Passage to read —
↓↓↓

Hamas’ goal of establishing an Islamic state in Israel, Gaza and the West Bank put it not only at odds with Israel but also made it a a threat to the Palestinian Authority, which takes a secular approach to governing and recognizes Israel.

In response to his unyielding rejectionist attitude and the almost unrelenting Hamas attacks, Israel marked Yassin for death.

In September 2003, it dropped a 550-pound bomb on a building where he was meeting with top Hamas leaders. Everyone escaped relatively unscathed; Yassin received a slight wound on his hand.

A childhood sporting accident left Yassin almost completely paralyzed and in recent years he went nearly blind, with poor hearing. But for all his physical frailty, he had compelling charisma.

Yassin, whose age was disputed, was born in what is now the Israeli city of Ashkelon, and his family, like those of hundreds of thousands of Palestinians, was uprooted in 1948 with the founding of Israel. He grew up in Palestinian refugee camps in the Gaza Strip.

Teacher and spiritual leader
He made a name for himself as a teacher and spiritual leader. He did not so much speak as declaim, in language peppered with Quranic allusions. He could move his fingers just enough for limited but highly expressive hand gestures, and would underscore declarations by rearing back his head and rolling his brown eyes.

When he appeared in public, devotees would stand over his wheelchair, tenderly adjusting his white headscarf.

Although Yassin handled millions of dollars in donations from supporters, he was revered for never taking money for himself and his family — his wife, Halima, and their 11 children.

That almost monastic existence stood in sharp contrast to the extravagant, corruption-tainted lifestyles adopted by some Palestinian Authority officials after Gaza came under self-rule in 1994.

The first Palestinian uprising, which erupted in December 1987, put Yassin on the political map.

Within weeks, he founded Hamas as an offshoot of the radical Egypt-based Muslim Brotherhood. Hamas — which means “zeal” and is also the Arab acronym for Islamic Resistance Movement — gained a reputation for ruthlessness, especially against fellow Palestinians suspected of collaborating with Israel.

Despite that, Hamas was not formally outlawed by Israeli military authorities until 1989, fueling the commonly held belief that Israeli and U.S. intelligence fostered the group as a useful counterweight to Arafat’s PLO. With the banning of Hamas, Yassin and nearly 200 other group members were jailed in a mass raid.

↑↑↑

Listed records —
↓↓↓

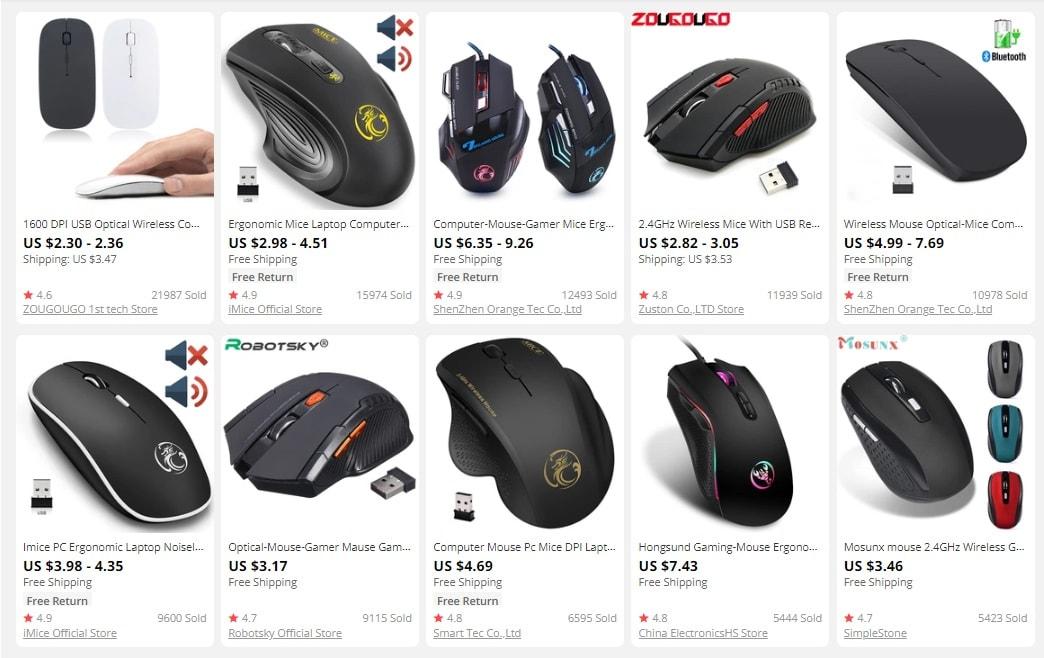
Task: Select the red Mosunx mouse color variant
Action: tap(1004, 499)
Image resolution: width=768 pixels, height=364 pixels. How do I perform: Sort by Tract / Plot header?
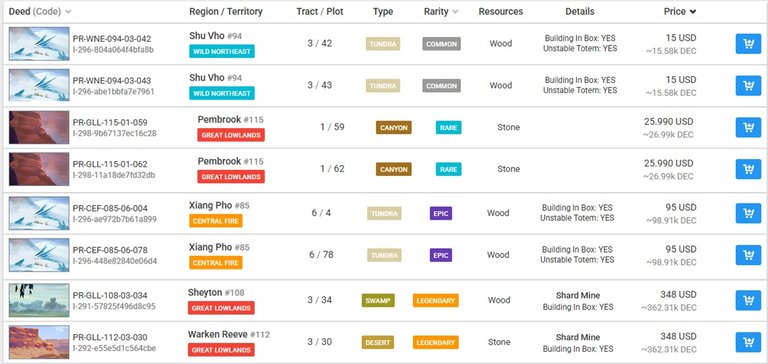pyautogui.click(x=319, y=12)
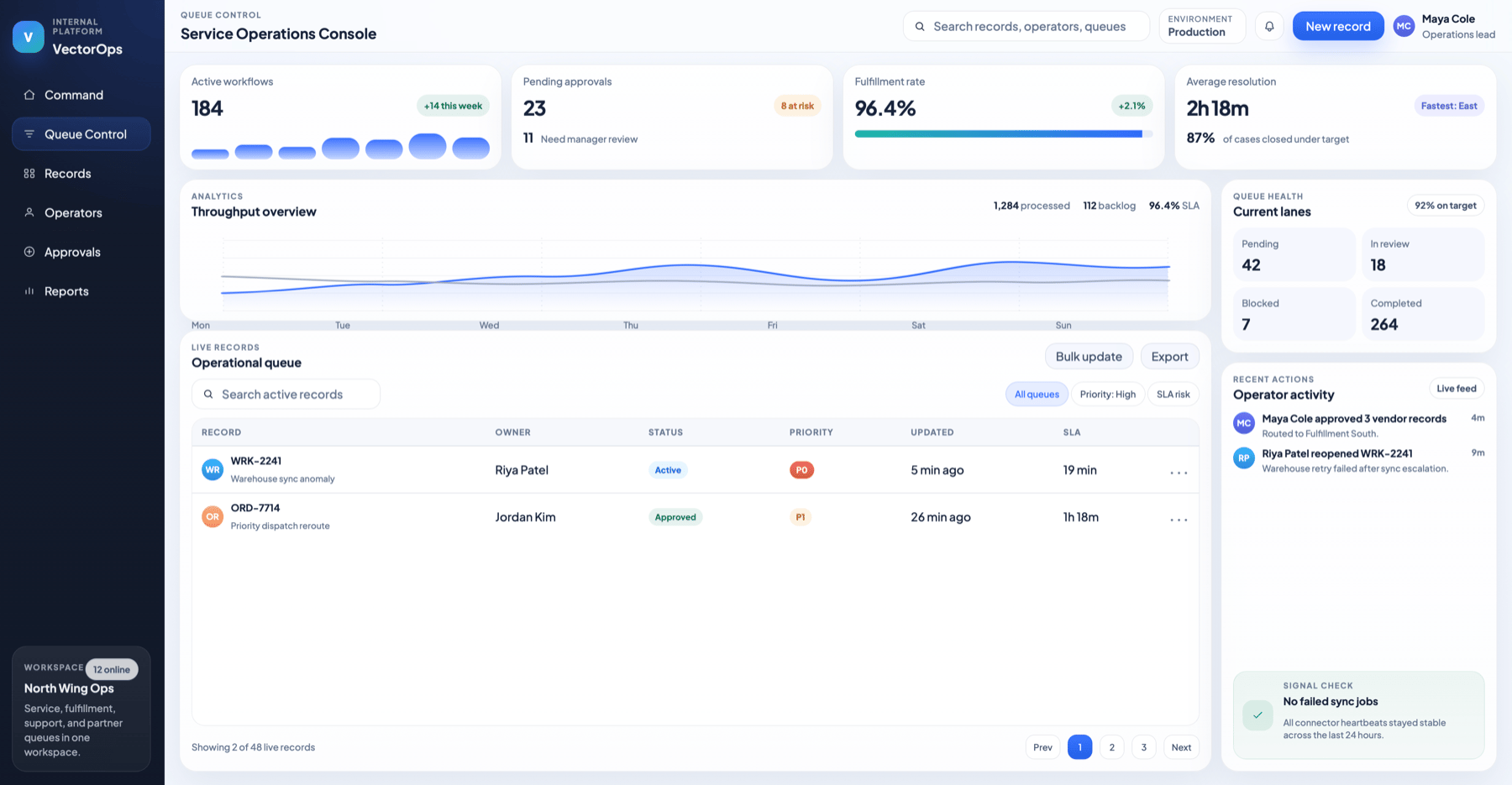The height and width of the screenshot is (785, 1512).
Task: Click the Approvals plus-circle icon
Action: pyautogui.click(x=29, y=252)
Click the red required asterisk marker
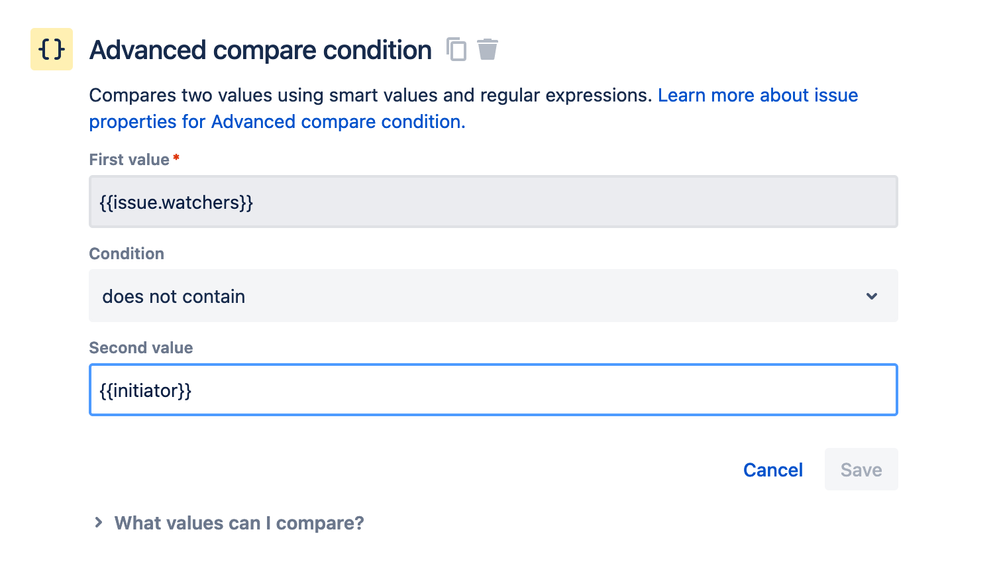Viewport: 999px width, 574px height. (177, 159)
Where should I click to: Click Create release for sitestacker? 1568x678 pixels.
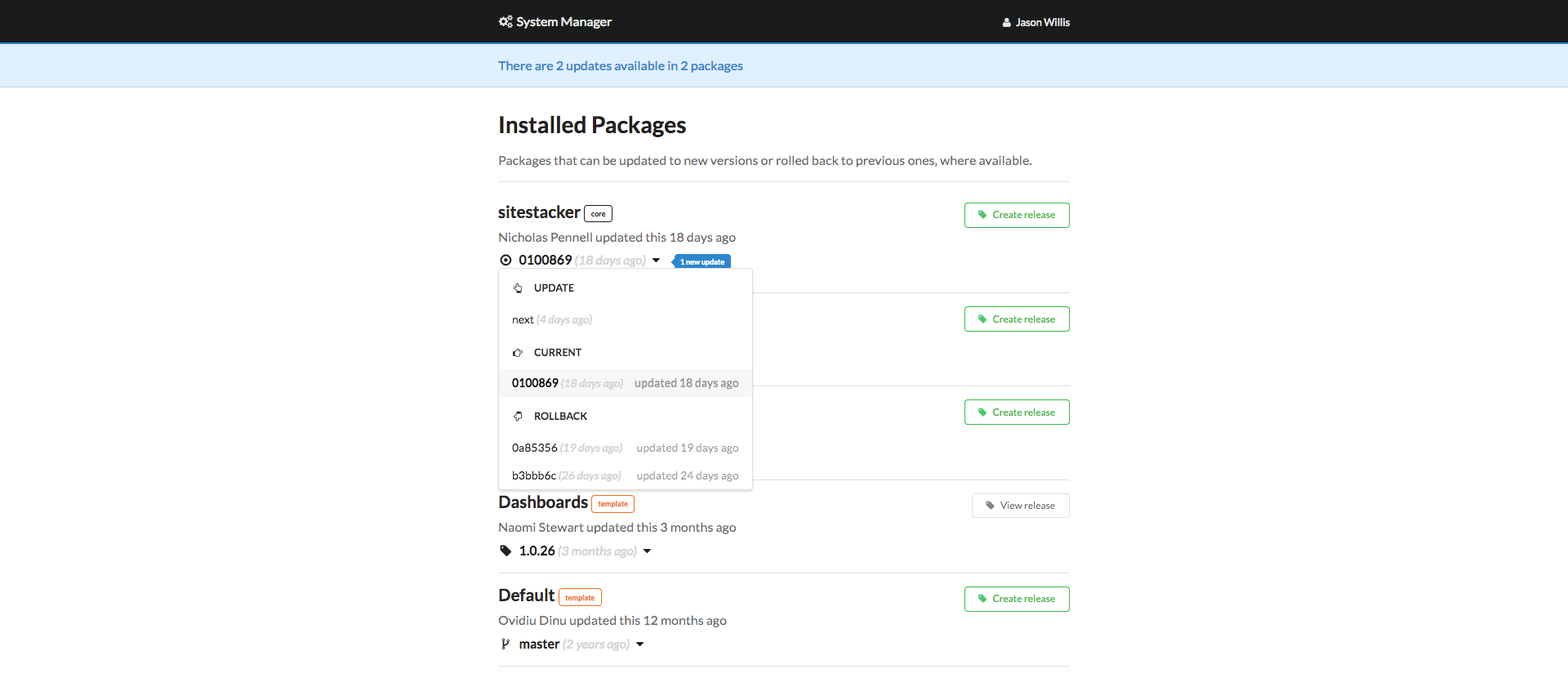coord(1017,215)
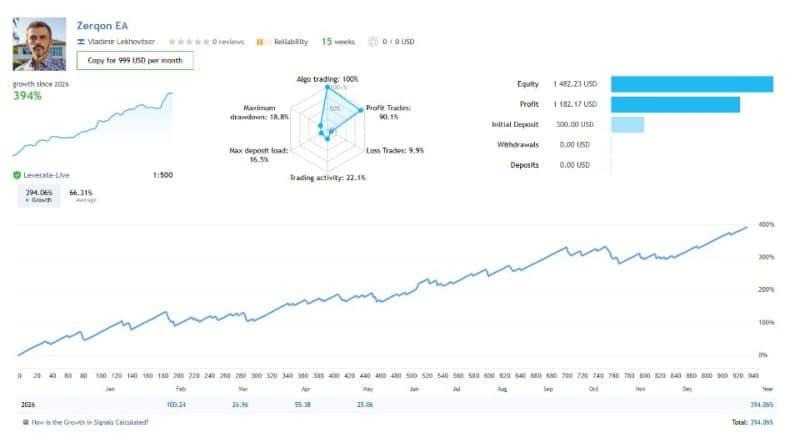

↑↑↑

Exercise description —
Pick up the passage about Yassin and the founding of Hamas after its last sentence and carry it forward.

Reply to the task —
Convicted and jailed
He was convicted by an Israeli military court of organizing attacks on civilians and ordering the kidnappings of two Israeli soldiers — one of whom was killed — and was sentenced to life in prison.

In jail, Yassin suffered from a variety of ailments, including chronic bronchitis and eye and ear maladies.

Israeli officials worried Yassin might die in captivity, which could set off Palestinian riots. But fate — in the form of one of Israel’s worst espionage blunders — intervened to free him in 1997.

To ransom its agents captured after a botched assassination attempt in Jordan, Israel was forced to release dozens of Palestinian prisoners, including Yassin.

More than 10,000 cheering followers packed a rundown Gaza City soccer stadium to welcome him back.

Even before Yassin’s release, Hamas dealings with the Palestinian Authority were strained. In 1996, Arafat jailed hundreds of Hamas activists, subjecting them to the ultimate indignity of shaving off their beards, worn as a sign of devout adherence to Islam.

In February of 1998, Yassin left Gaza, ostensibly to obtain medical treatment. Instead, he embarked on a 3½-month tour of Arab countries, reportedly raising more than $50 million and building up political support for Hamas.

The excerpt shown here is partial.